Good riddance to much of the gratuitous nastiness poured into modern storytelling, but still and all it’d really cramp a lot of folk’s style.

Yup, and if people really do want to “future-proof” themselves against future judgment, the recommended procedure is the same as it’s always been for centuries if not millennia: Keep your trap shut. Practice reserve and discretion in expressing your opinions, and you won’t need to worry about whether those opinions will turn out to be ones that future generations will condemn, because future generations won’t even know you held those opinions. Crisis avoided.

This used to be routine counsel for young men embarking on their professional life, as in this 1905 example:

Am I advocating that people should consider themselves obligated to censor their own expressions of their opinions for fear of eventual criticism? Certainly not. Am I acknowledging that anybody who doesn’t censor their own expressions of their opinions is running some non-zero risk of being harshly judged by a future society if those opinions turn out to be very unpopular? Absolutely.

If somebody expects to be able to get, or thinks that they’re entitled to, some kind of effective guarantee against negative repercussions in the future from opinions expressed in the past, they’re demanding admission to a fool’s paradise.

Or if you don’t want to get the kind of judgement that’s been talked about in this thread, just keep your trap shut when you have the urge to say stuff against historically disadvantaged groups (minorities and women). The OP’s example was a guy who argued that women don’t deserve equal rights three years after the first major-party female VP candidate ran. Had he avoided putting in all of the weird sexist stuff, he’d be fine. If you don’t make nasty statements about women, LGBT people, black people, brown people, disabled people, and so on, you’re pretty unlikely to get harsh judgement. And note that in the OP’s example, the terrible, terrible fate that the rich exec suffered is that he isn’t considered qualified for a specific job where the primary job is fighting the kind of discrimination he argued for, there’s no indication that he isn’t just going to work as a high level exec at some other company and make baskets of money there.

There are a lot of attempts to exaggerate how ‘canceled’ he was or how unreasonable it is to criticize someone for not embracing the idea that women are fully human in the far-off year of 1987, but it’s really not that complicated.

Also, it’s silly to imagine that Golightly wasn’t aware even in 1987 of the controversial nature of his position. His article explicitly says concerning some of his arguments: “Does that observation reflect a primitive, machismo attitude? Perhaps […]” And the publication that ran his article was dealing with the commentarial fallout for months afterwards.

Attempting to portray this 1987 article as the expression of an unremarkable consensus opinion that Golightly couldn’t possibly have predicted would end up reflecting poorly on him is either naive or disingenuous. Of course he had every right to express his opinion, but he was well aware even at the time that many people considered his opinion offensively sexist. If a company that’s been struggling with a disastrously sexist (and racist) long-term corporate culture decides that they don’t want to take on that additional baggage, I don’t think that makes Golightly a victim.
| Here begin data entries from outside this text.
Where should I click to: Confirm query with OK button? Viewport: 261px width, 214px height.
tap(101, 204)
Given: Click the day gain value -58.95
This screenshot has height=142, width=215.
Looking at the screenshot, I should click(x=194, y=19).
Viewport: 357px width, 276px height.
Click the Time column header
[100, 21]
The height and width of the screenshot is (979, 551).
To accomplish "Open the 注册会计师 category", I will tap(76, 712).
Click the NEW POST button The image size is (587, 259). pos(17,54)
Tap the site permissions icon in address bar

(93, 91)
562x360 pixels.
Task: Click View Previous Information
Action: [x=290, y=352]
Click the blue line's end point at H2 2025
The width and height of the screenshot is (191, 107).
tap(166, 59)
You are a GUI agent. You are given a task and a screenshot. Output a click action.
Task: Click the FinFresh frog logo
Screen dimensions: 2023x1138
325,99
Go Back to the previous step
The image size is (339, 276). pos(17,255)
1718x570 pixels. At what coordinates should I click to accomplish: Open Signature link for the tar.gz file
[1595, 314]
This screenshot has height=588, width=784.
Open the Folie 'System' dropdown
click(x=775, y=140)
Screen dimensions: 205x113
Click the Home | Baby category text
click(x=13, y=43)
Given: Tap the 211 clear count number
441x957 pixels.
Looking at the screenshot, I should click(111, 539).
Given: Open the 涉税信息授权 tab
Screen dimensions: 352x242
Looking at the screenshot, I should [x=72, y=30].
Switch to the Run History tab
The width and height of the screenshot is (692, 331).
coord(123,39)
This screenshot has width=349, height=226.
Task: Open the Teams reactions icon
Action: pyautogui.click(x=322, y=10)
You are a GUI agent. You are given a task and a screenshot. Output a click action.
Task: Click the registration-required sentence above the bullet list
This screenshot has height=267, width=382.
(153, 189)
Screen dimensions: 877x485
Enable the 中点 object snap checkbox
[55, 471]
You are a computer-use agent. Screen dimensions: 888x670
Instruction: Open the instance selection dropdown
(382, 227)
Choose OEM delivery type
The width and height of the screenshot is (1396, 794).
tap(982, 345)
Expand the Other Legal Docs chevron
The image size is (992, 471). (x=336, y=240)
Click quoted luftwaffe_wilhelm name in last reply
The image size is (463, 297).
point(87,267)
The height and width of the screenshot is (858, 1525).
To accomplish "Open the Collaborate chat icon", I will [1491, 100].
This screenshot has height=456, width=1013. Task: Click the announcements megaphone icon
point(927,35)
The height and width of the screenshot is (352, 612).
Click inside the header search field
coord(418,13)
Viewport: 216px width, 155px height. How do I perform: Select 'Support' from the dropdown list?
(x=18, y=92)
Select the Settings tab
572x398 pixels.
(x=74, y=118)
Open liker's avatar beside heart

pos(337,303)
And indeed this is the key part. As the line from Hamilton says, you don’t control “who lives, who dies, who tells the story” – and it is not always obvious what “side” will end up looking better down the road. I think that many of us have invested too much of our self-worth on Not Being Wrong.

People keep saying that no one knows “what ‘side’ will end up looking better down the road”, yet all of the actual examples anyone has been able to come up with involve a person ‘punching down’ at a disadvantaged group in a time when it was obvious that the disadvantaged group was a demographic group of humans. They may have been in a social circle where treating that group badly was acceptable, or have hidden it behind religious beliefs, but that doesn’t change what they were doing. So the “not always obvious” actually looks 100% obvious to me, and it should be easy to disprove with counterexamples if it’s really something to look out for.